__WRITTEN INSTRUCTION__:
Identify every line in the entries below that contains the string "width" and copy each one.

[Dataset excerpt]
....................

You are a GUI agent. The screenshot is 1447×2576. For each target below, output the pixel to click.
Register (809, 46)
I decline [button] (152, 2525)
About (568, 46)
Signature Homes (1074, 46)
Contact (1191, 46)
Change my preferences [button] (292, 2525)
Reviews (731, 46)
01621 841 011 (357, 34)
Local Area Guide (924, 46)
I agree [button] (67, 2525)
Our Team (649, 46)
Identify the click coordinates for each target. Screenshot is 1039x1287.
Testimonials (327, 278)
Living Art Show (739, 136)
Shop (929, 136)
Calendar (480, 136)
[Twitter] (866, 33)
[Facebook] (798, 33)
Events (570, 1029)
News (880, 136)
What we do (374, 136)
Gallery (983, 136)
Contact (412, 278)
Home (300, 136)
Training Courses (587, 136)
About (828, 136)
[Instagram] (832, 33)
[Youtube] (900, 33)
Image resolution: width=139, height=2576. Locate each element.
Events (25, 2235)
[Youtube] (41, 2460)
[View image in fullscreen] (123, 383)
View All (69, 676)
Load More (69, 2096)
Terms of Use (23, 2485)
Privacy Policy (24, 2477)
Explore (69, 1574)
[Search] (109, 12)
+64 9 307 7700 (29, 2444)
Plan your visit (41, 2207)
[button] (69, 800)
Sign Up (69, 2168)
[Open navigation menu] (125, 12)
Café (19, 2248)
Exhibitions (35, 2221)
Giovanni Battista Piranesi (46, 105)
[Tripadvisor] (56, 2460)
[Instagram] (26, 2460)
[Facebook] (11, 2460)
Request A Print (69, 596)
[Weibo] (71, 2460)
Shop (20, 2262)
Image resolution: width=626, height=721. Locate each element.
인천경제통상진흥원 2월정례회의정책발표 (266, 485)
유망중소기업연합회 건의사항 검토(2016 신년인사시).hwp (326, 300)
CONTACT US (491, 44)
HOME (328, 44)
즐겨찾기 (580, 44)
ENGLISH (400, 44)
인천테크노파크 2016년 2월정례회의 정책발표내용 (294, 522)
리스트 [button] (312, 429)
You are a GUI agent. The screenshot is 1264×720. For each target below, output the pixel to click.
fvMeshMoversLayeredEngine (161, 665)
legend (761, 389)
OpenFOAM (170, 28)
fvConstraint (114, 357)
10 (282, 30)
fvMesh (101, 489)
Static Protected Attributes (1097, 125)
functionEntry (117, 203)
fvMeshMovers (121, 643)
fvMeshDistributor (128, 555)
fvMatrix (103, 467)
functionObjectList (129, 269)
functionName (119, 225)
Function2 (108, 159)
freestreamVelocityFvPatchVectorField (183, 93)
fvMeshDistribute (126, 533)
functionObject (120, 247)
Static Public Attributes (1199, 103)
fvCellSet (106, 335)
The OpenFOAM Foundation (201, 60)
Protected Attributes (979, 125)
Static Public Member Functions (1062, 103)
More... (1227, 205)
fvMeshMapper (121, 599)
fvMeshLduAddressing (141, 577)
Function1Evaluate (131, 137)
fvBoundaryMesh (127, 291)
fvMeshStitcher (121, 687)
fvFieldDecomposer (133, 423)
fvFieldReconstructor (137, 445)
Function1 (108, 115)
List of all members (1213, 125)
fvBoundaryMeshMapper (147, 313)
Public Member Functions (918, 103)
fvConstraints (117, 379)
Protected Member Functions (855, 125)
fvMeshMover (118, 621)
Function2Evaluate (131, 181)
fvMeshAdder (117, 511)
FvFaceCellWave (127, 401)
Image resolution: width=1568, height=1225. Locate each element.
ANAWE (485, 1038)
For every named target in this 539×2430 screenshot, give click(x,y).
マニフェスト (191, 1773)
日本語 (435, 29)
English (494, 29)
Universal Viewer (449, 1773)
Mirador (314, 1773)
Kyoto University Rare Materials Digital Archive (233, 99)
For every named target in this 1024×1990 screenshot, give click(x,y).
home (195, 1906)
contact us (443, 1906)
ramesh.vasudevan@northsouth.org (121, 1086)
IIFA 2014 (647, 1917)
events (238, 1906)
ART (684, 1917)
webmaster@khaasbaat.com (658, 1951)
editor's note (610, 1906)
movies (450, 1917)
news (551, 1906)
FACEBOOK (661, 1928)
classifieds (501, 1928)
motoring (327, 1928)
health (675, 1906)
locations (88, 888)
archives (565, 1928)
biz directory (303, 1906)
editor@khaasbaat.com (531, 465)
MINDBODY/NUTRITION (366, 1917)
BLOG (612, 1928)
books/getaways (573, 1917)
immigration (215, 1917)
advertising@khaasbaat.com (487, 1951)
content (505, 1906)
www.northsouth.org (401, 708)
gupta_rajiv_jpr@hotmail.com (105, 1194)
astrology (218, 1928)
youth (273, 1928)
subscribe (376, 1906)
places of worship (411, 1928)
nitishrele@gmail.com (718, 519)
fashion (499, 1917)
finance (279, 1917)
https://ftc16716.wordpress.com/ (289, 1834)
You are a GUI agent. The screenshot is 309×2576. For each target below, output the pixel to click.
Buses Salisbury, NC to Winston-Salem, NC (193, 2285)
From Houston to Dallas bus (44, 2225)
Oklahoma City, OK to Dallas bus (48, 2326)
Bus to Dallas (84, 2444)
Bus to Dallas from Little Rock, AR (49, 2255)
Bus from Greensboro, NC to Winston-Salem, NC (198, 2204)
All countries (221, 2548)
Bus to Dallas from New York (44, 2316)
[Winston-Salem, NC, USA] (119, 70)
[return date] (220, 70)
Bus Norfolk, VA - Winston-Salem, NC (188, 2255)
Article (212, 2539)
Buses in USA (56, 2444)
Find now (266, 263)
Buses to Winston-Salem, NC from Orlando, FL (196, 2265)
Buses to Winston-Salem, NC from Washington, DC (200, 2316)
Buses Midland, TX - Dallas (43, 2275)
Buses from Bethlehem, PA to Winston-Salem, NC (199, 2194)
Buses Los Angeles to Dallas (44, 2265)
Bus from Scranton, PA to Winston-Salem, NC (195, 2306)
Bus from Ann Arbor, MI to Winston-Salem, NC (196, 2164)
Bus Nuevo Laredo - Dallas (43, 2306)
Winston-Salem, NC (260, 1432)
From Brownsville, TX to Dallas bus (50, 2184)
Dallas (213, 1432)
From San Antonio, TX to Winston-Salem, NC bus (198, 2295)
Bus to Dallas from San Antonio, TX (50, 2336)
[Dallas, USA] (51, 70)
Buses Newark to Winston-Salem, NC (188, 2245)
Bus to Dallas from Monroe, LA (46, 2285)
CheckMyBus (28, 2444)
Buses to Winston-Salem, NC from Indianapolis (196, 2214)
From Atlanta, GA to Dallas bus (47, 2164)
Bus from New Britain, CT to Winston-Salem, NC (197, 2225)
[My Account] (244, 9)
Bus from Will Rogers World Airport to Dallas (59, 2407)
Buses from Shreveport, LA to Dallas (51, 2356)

....................

__SOLUTION FOR THIS TASK__:
Image resolution: width=139, height=2576. Locate each element.
Image resolution: width=626, height=721. Locate each element.
Image resolution: width=1568, height=1225. Locate each element.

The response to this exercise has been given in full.